TASKS AND EXERCISES:
- a) In the workflow documentation, what is the default value of poll-interval-seconds?
- b) Can you translate this sentence from the workflow documentation into Spanish: "If you add/remove matrix entries, update the wait job's spec accordingly."
- c) Summarize the workflow documentation in two sentences.

**** TEXT PROVIDED ****

Stage Gating (`wait-for-jobs` action)

wait-for-base-a and wait-for-base-b are lightweight ubuntu-latest jobs that poll the GitHub Actions API.

How it works:

Calls listJobsForWorkflowRun to list all jobs in the current run
Matches jobs by exact name or prefix (for matrix jobs, e.g., base-b-test-1-gpu-small (3))
If any matched job has conclusion === 'failure' → fail immediately (fast-fail)
If all matched jobs are completed and count matches expected_count → success
Otherwise → sleep poll-interval-seconds (default: 60s) and retry
Timeout after max-wait-minutes (240 min for base-a, 480 min for base-b)

Job specs example (base-b):

[
  {"prefix": "base-b-test-1-gpu-small", "expected_count": 8},
  {"prefix": "base-b-test-1-gpu-large", "expected_count": 14},
  {"prefix": "base-b-test-2-gpu-large", "expected_count": 4},
  {"prefix": "base-b-test-4-gpu-b200", "expected_count": 1}
]

Critical: expected_count must match the matrix size. If you add/remove matrix entries, update the wait job's spec accordingly.

PR only: Condition github.event_name == 'pull_request' && !inputs.target_stage — scheduled runs and /rerun-stage skip these entirely, allowing parallel execution.

Cross-Job Fast-Fail (`check-pr-test-health` action)

Composite action called after checkout in every stage test job (21 jobs total across pr-test.yml, pr-test-multimodal-gen.yml, pr-test-sgl-kernel.yml, pr-test-jit-kernel.yml).

How it works:

Queries listJobsForWorkflowRun for the current workflow run
Filters for root cause failures only — jobs with conclusion === 'failure' whose failing step is NOT check-pr-test-health (excludes cascade failures)
If root cause failures found → calls core.setFailed() with the list of root cause job names
If none → does nothing (step succeeds)

Cascade filtering: When job A fast-fails due to health check, it also has conclusion: failure. Without filtering, job B would list both the original failure AND job A's fast-fail. The filter checks each failed job's steps array — if the failing step name contains check-pr-test-health or Check PR test health, it's excluded from the root cause list.

**** DATA LINES ****

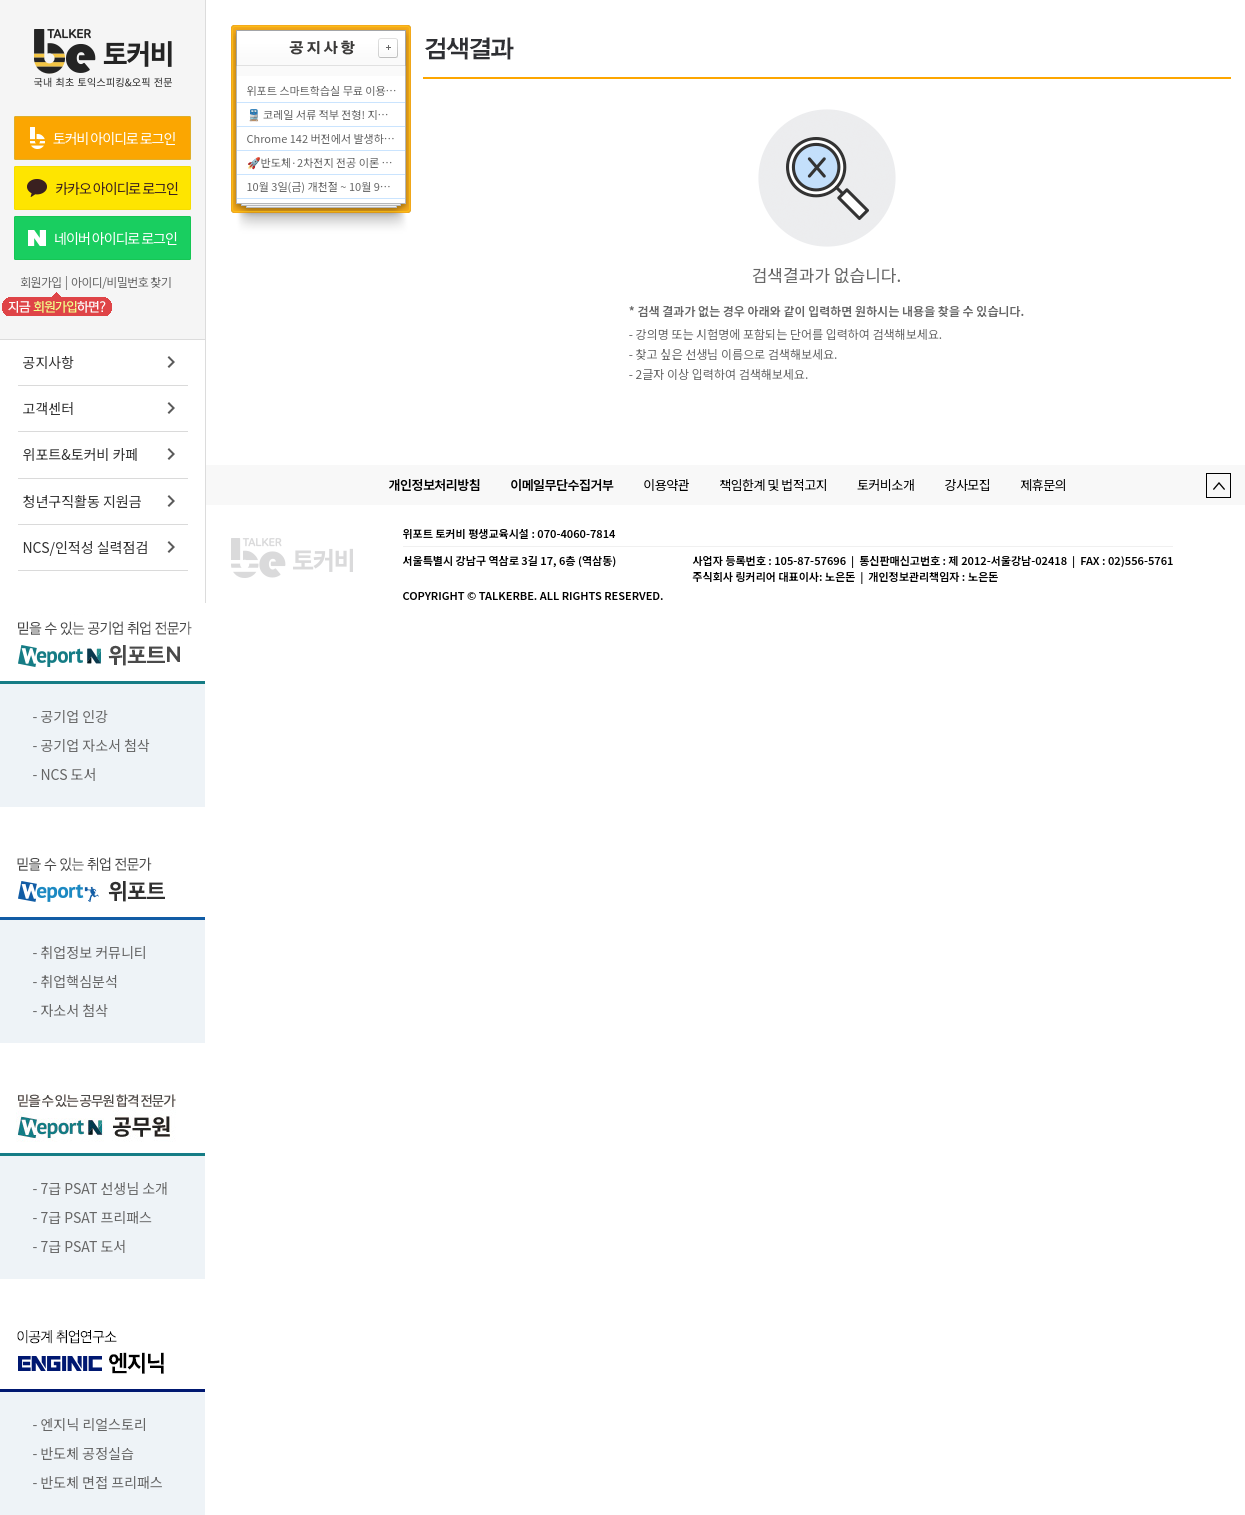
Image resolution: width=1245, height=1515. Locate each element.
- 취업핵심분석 (75, 981)
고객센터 (103, 408)
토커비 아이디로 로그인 (102, 138)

****

WORKED SOLUTIONS:
- a) 60 seconds

- b) Si agregas o eliminas entradas de la matriz, actualiza la especificación del job de espera en consecuencia.

- c) The wait-for-base-a and wait-for-base-b jobs poll the GitHub Actions API on pull requests only, failing immediately if any matched job fails and succeeding once all matched jobs are completed and their count matches expected_count. Every stage test job also runs the check-pr-test-health action, which fails the job when it finds root cause failures in the run, excluding jobs that failed only at the health check itself.